Background and Aims Alagille syndrome (ALGS) type 2 caused by mutations in NOTCH2 has genotypic and phenotypic heterogeneity. Diagnosis in some atypical patients with isolated hepatic presentation could be missed. Methods Using 2087 patients with paediatric liver manifestations, NOTCH2 allele frequencies, in‐silico prediction, protein domains and clinical features were analysed to define the pathogenicity of NOTCH2 variants for diagnosis of ALGS type 2. Results Among 2087 patients with paediatric liver manifestations, significantly more NOTCH2 variants were absent in gnomAD in patients with elevated γ‐glutamyltransferase (GGT) (p = .041).
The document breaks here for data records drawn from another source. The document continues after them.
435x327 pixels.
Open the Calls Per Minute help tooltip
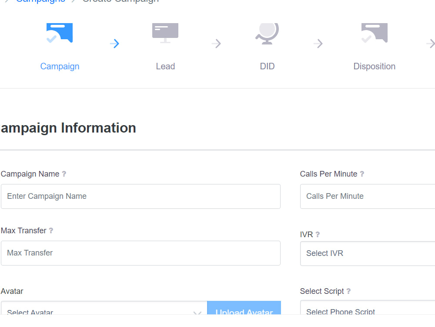(x=362, y=174)

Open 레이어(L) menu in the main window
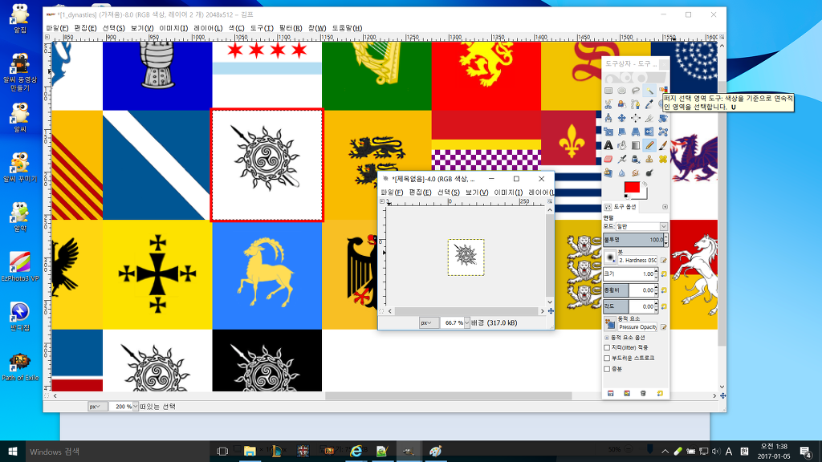[208, 28]
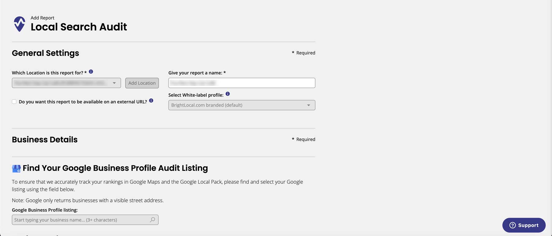This screenshot has width=552, height=236.
Task: Click the external URL checkbox label text
Action: [x=83, y=102]

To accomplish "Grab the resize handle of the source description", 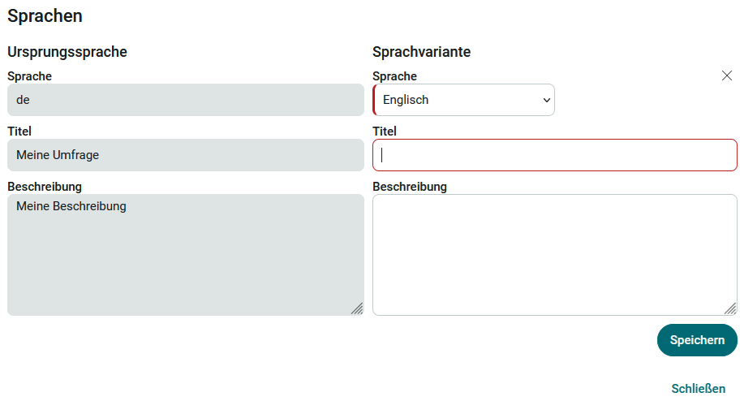I will pyautogui.click(x=357, y=308).
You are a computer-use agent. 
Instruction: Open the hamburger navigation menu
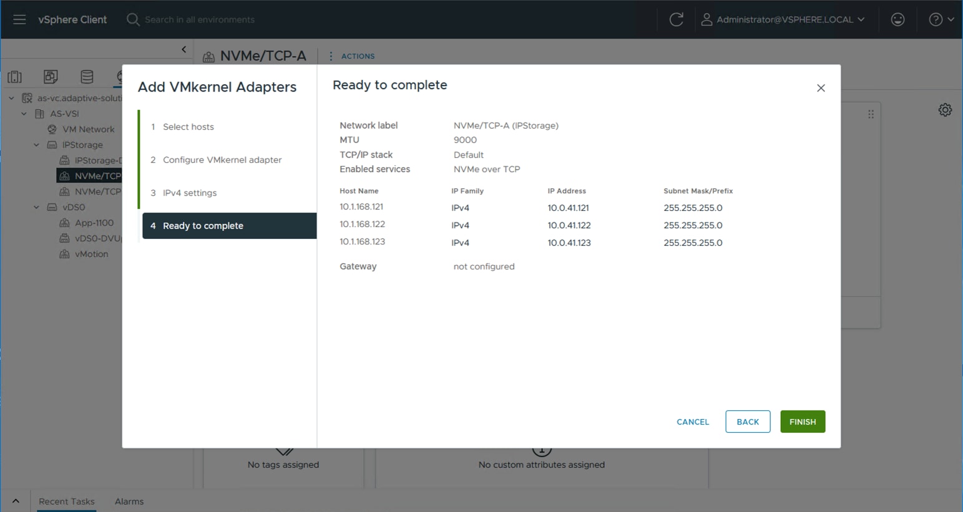point(19,19)
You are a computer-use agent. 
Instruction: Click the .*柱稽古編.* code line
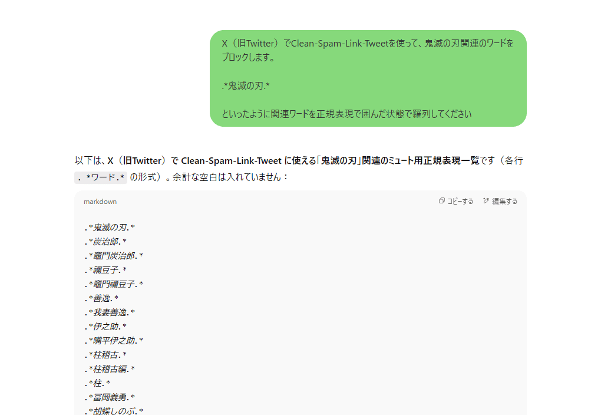(110, 369)
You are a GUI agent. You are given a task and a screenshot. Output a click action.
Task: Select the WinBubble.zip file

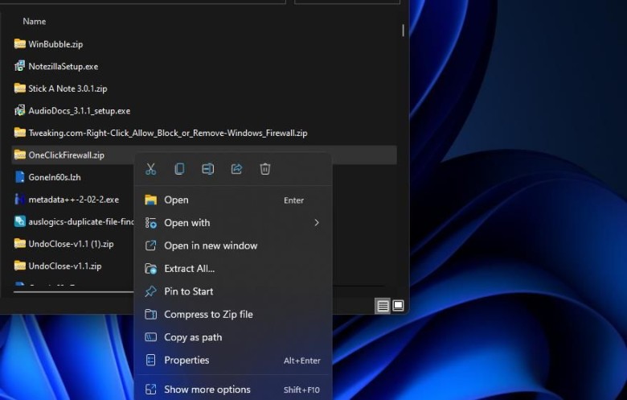[x=55, y=44]
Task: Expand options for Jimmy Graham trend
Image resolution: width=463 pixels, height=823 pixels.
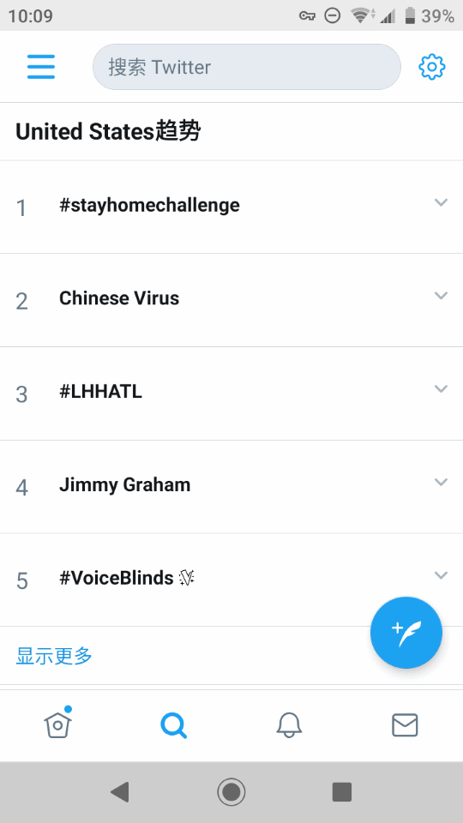Action: point(441,482)
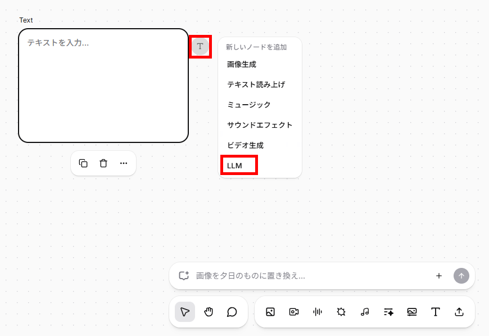489x336 pixels.
Task: Click the sound effect burst icon
Action: [x=341, y=312]
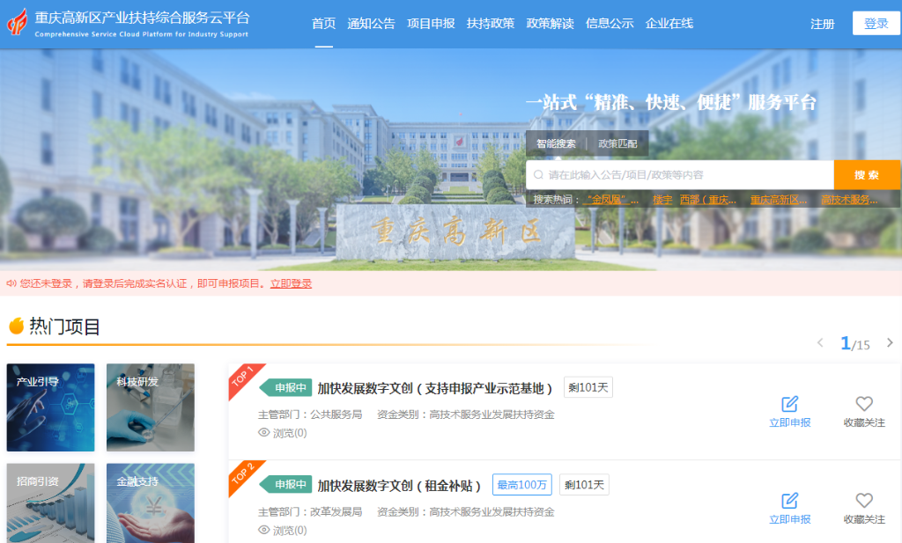
Task: Click the speaker icon in the login notice bar
Action: coord(11,283)
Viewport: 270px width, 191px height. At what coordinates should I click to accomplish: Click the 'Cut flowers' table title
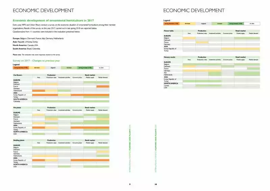(18, 75)
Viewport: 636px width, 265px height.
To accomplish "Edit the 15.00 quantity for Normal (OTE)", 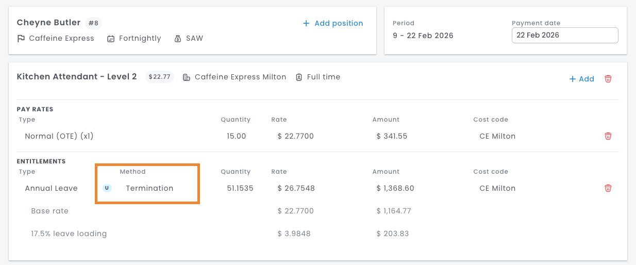I will [x=237, y=136].
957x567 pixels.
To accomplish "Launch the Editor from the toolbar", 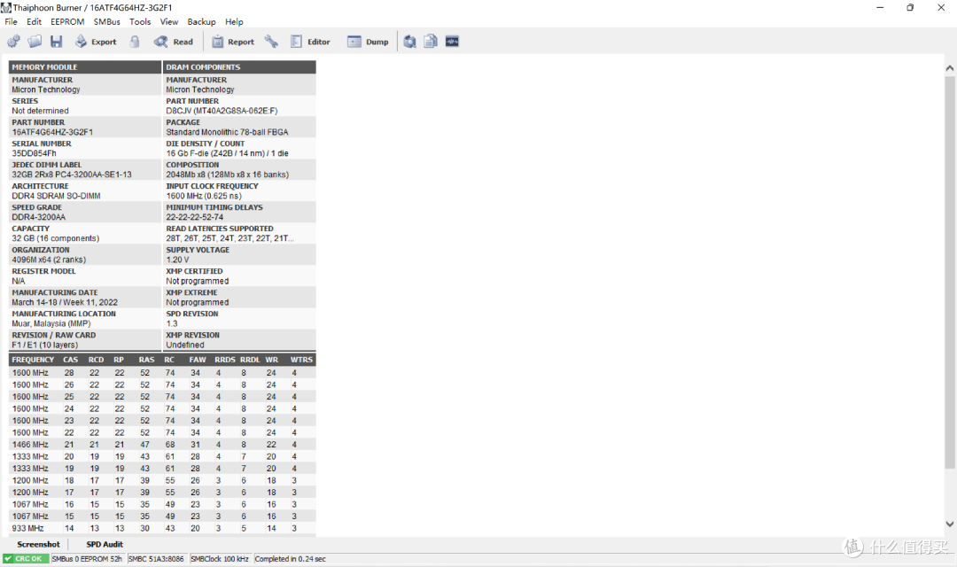I will (310, 42).

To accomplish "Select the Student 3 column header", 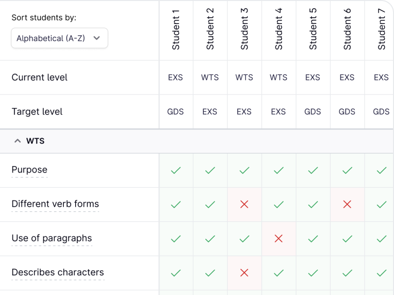I will [x=244, y=29].
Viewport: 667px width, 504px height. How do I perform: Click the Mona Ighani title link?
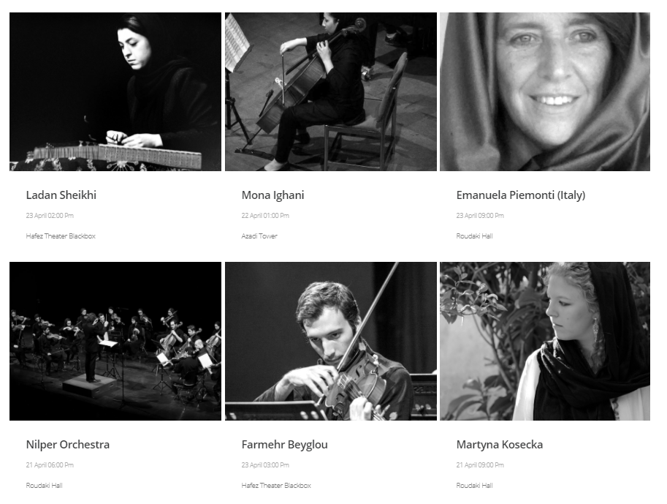(272, 195)
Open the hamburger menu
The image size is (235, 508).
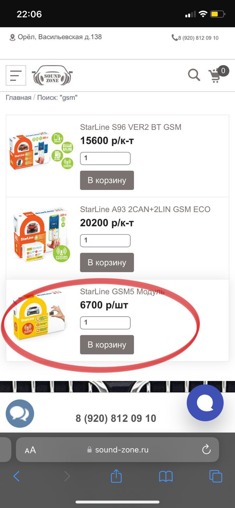point(16,76)
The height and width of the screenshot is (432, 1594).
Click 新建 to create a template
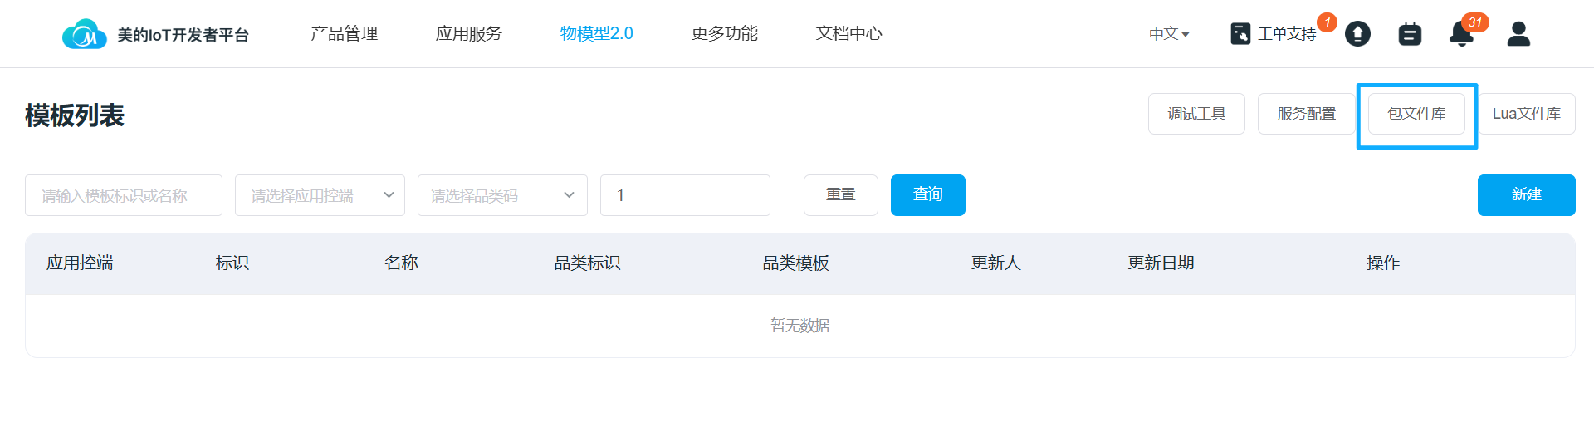(1526, 195)
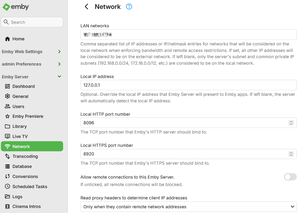Click the Emby logo
Image resolution: width=298 pixels, height=213 pixels.
16,7
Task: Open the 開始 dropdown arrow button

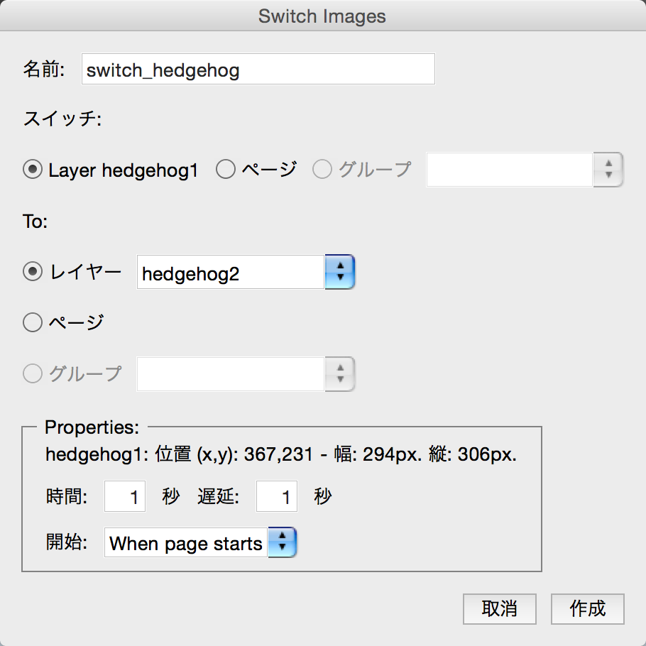Action: pyautogui.click(x=283, y=542)
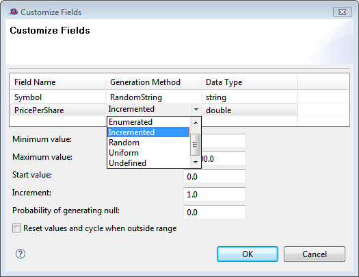Viewport: 359px width, 277px height.
Task: Click the Probability of generating null field
Action: pyautogui.click(x=215, y=212)
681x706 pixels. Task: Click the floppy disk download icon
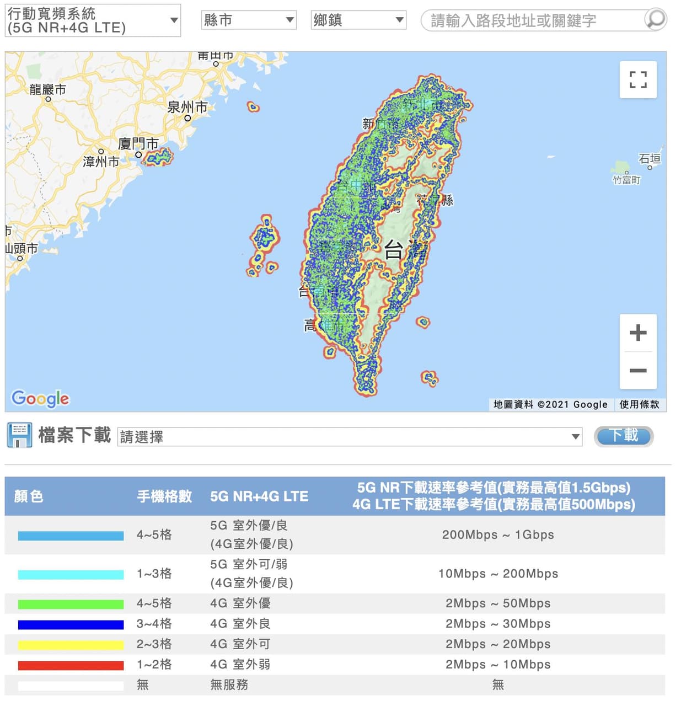(x=19, y=435)
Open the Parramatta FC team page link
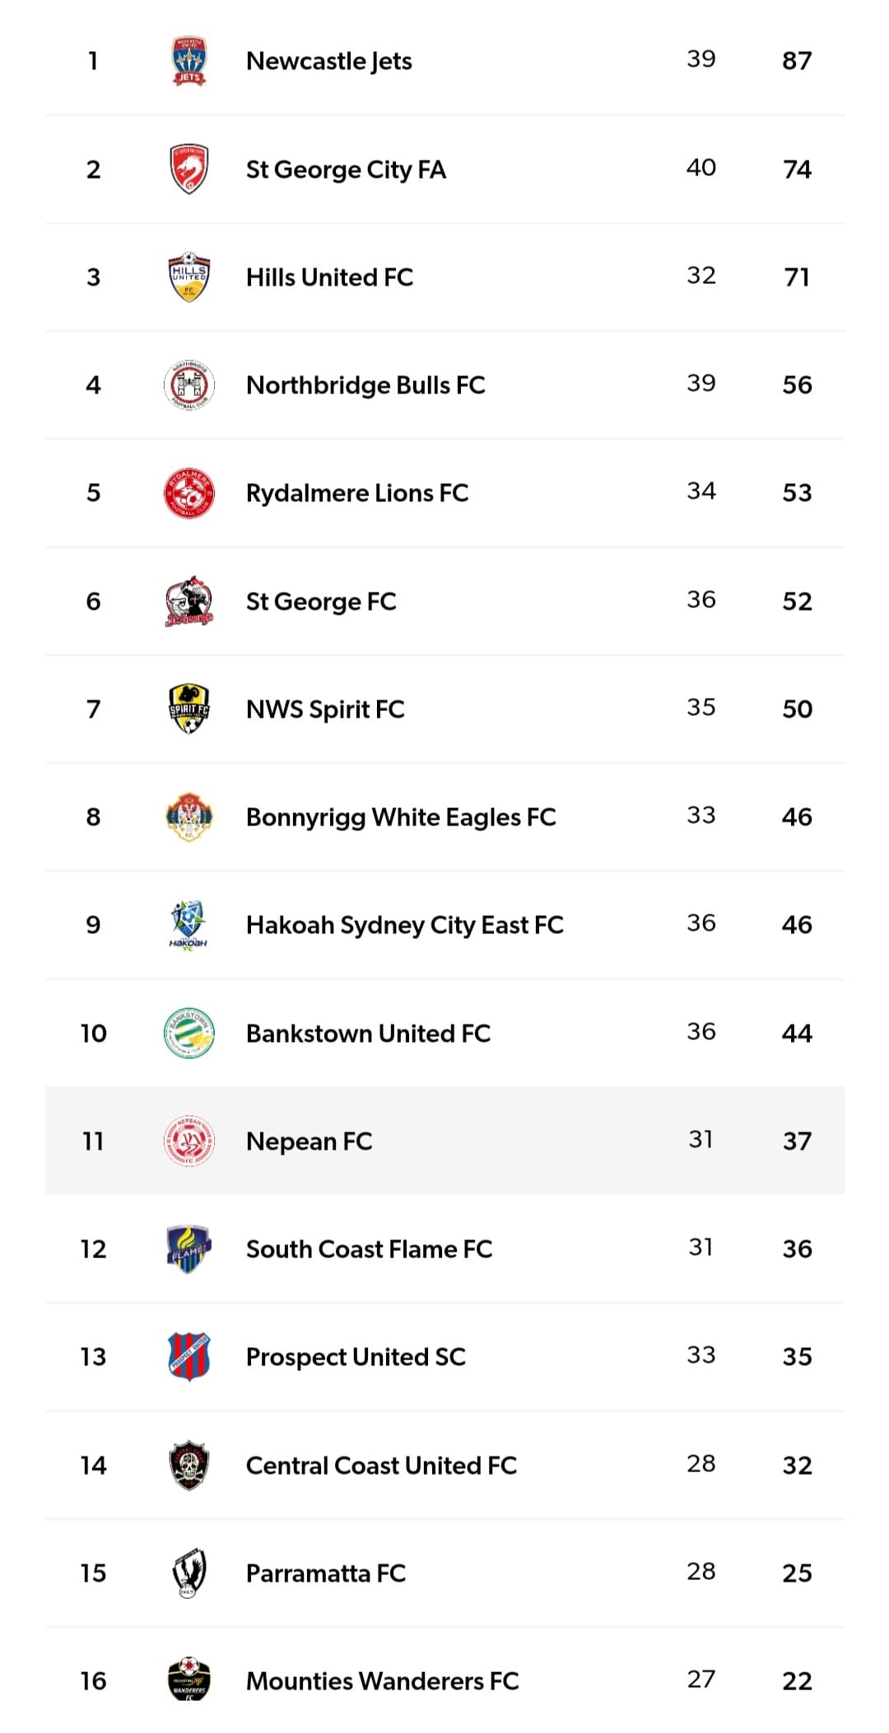The height and width of the screenshot is (1733, 889). click(x=326, y=1573)
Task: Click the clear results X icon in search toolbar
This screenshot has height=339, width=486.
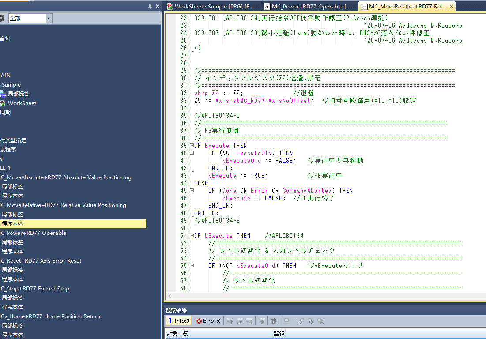Action: click(x=262, y=321)
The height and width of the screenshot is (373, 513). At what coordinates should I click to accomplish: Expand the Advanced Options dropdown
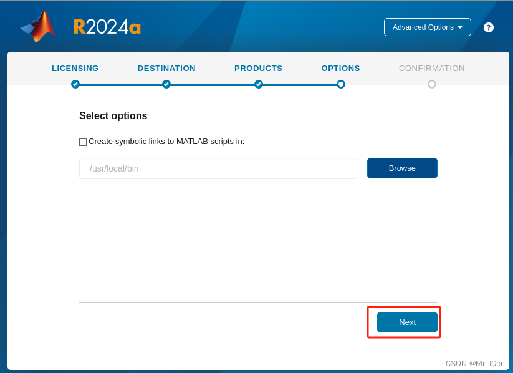427,27
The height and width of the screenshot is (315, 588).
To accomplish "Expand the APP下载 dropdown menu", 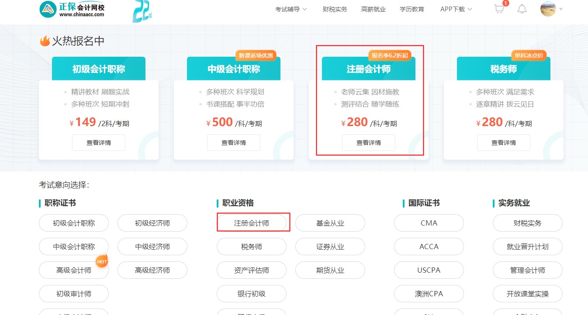I will pyautogui.click(x=456, y=9).
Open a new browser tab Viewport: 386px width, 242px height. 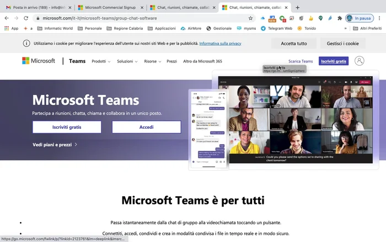[298, 8]
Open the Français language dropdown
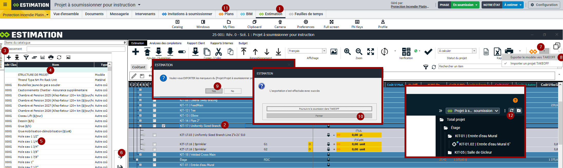563x168 pixels. click(324, 51)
Significantly more NOTCH2 variants which were absent in gnomAD were located in protein functional domains (p = .038). When missense variants were absent in gnomAD and predicted to be pathogenic by at least three out of seven in‐silico tools, they were found to be significantly associated with liver manifestations with elevated GGT (p = .003). Comparing this to patients with likely benign (LB) variants, the patients with likely‐pathogenic (LP) variants have significantly more liver manifestations with elevated GGT (p = .0001). Significantly more patients with LP variants had extra‐hepatic phenotypes of ALGS compared with those patients with LB variants (p = .0004). Conclusion When NOTCH2 variants are absent in gnomAD, null variants and missense variants which were predicted to be pathogenic by at least three in‐silico tools could be considered pathogenic in patients with high GGT chronic liver diseases.